Jesús Sánchez hits fourth in right field, which keeps a left-handed bat in a run-producing spot. Lenyn Sosa follows at designated hitter, a sign that Schneider wants another aggressive right-handed bat in the middle third.
Andres Gimenez at short and Kazuma Okamoto starts at third, giving the Blue Jays 2 gloves they need to trust behind an opener. Ernie Clement at second, while Tyler Heineman catches and hits ninth.
That last part matters because Toronto is not handing this game to a traditional starter. Braydon Fisher gets the ball first, and the Blue Jays are clearly trying to control the early innings with a bullpen-style plan.

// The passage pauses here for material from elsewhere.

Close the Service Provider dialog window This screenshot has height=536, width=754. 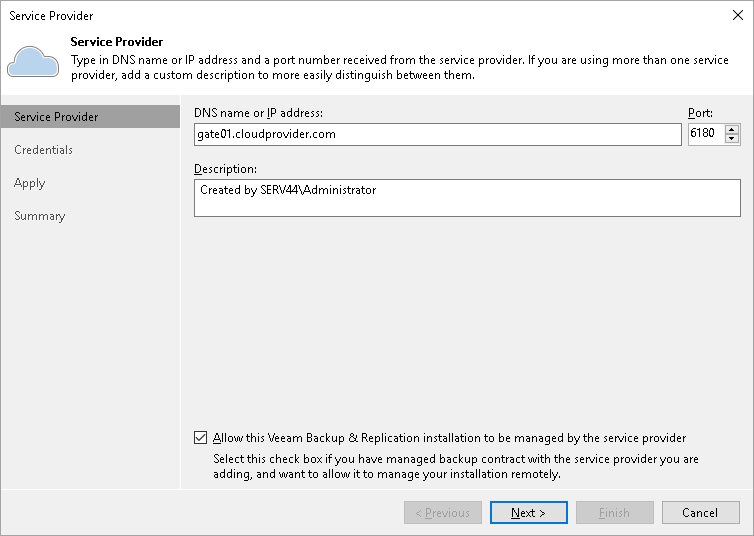tap(737, 16)
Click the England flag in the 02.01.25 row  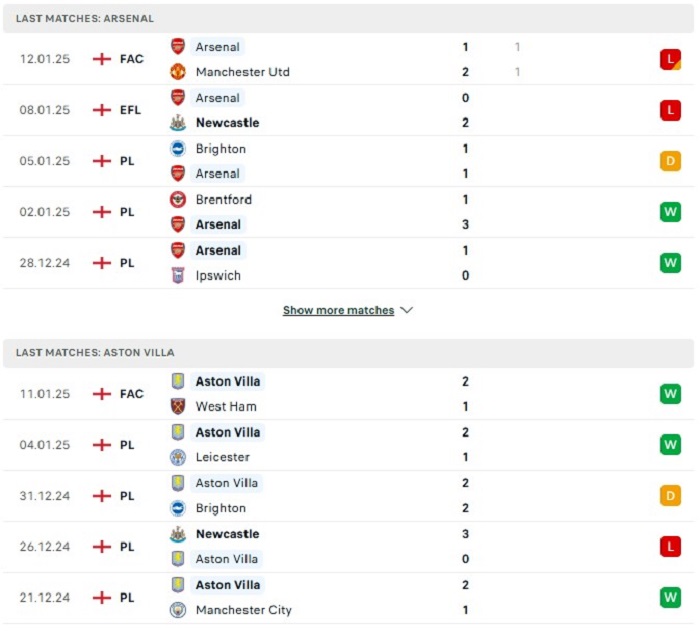point(101,212)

Fisher has earned that look. He enters with a 0.93 ERA and 12 strikeouts, which makes him a sensible choice to face the top of Arizona's order before the game starts stretching out.

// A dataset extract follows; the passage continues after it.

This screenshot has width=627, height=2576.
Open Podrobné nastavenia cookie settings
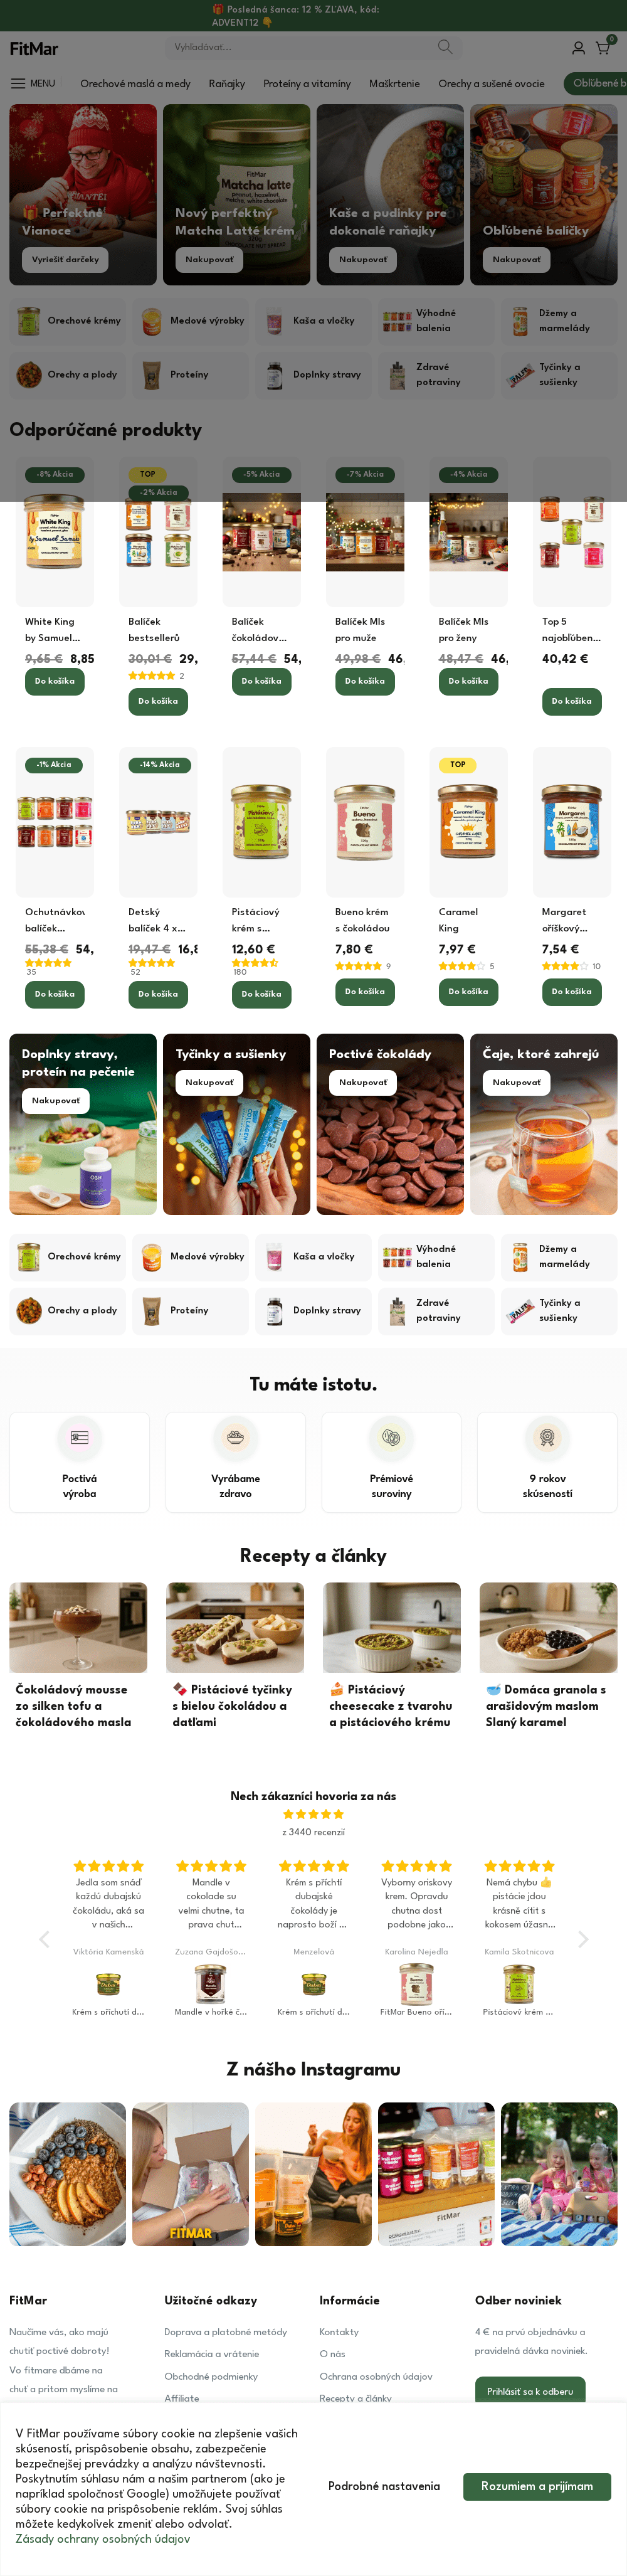384,2485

This lineup card also says something about where Toronto thinks it can do damage. There is not a heavy bench-bat feel here. Schneider is leaning on mobility, defensive coverage, and enough traffic in front of Guerrero to pressure Arizona early.
Toronto needs the top half to set the pace
That puts extra weight on Schneider and Varsho. If those 2 get on, Guerrero hits in the first inning with the game moving instead of trying to start everything himself.
Sánchez becomes a big swing spot behind him. Toronto does not need a home run in every big at-bat, but it does need that fourth spot to stop innings from dying once Guerrero is pitched around.
Sosa is another name worth watching. When he is in the lineup, the Blue Jays are usually looking for quicker damage, not a slow grind built on walks and deep counts.
The lower third has its own job. Clement and Heineman do not have to carry the game, but they do need to keep the order from falling flat before it turns back to the top.
That is the shape of this lineup. It is not built to overpower Arizona from one through nine. It is built to stay clean in the field, create some early pressure, and hand Fisher enough support to make the opener plan work.
If Toronto gets that from this group, the Blue Jays will give themselves a real shot to start the series the right way.